George Imirie Certified EAS Master Beekeeper


----------



## Colobee (May 15, 2014)

Beautiful work, and nice concept, Matt. & Thanks for the Imrie Shim synopsis, LT. :thumbsup:


----------



## zhiv9 (Aug 3, 2012)

Don't you get a lot of burr comb with that extra depth?


----------



## MattDavey (Dec 16, 2011)

No burr comb for several years. I use a hive mat on top of the frames, which is just a piece of flexible vinyl.

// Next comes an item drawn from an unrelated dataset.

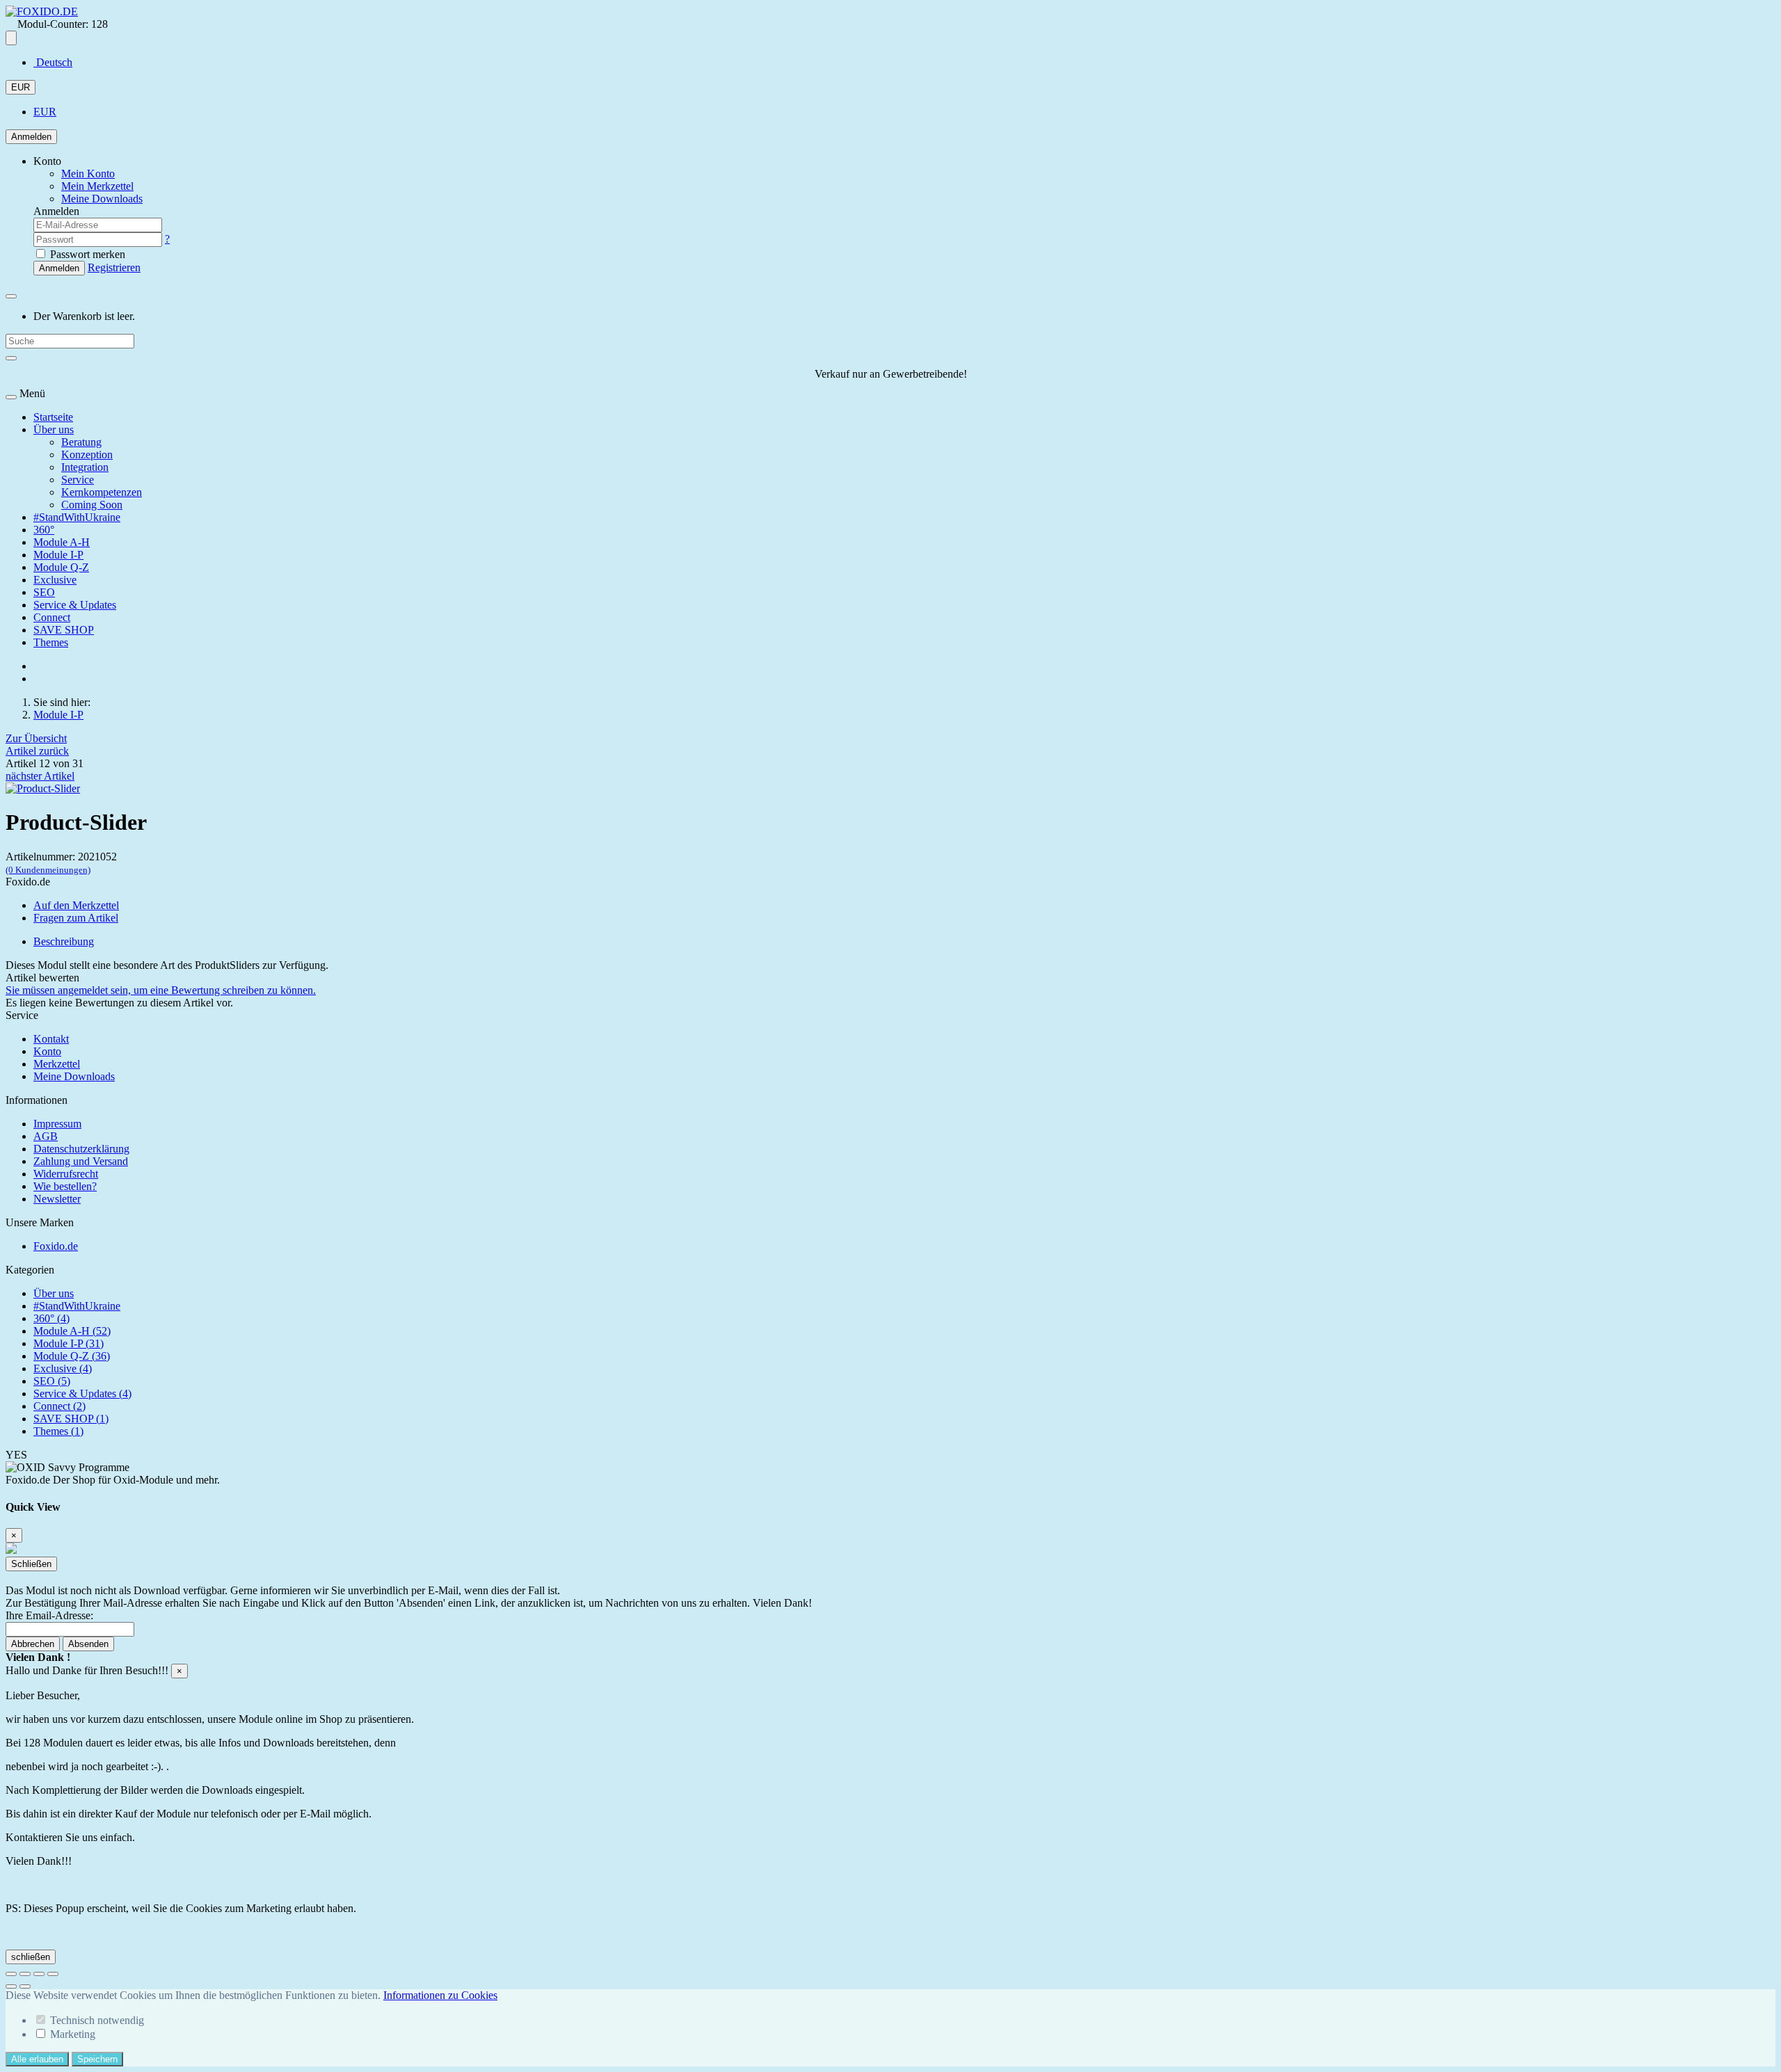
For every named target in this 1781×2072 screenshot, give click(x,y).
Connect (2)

I have only seen them build comb in the roof once, and it was because they were completely out of space to build comb. It was early swarm season.


----------



## zhiv9 (Aug 3, 2012)

I think it's important to mention that, without the hive mat the cover is way to deep.


----------



## laketrout (Mar 5, 2013)

I've been using quilt box's in the winter with a 2'' deep shim underneath for sugar bricks , the shim also has a 7/16 mouse proof hole ( small enough hopefully that a mouse can't get in ) for ventilation and a entrance, no inner cover needed and they can actually hurt ventilation and trap moisture - thanks to Mike G. for the info on the inner cover , the bee's love to hang out in the shim and I have never noticed any burr comb , I measured temps through the hole a couple times last year in 20 degree temps and the inside of the shim was 60 degree's every time !! I just haven't been happy with my summer set up so thanks for all the good info guys .


----------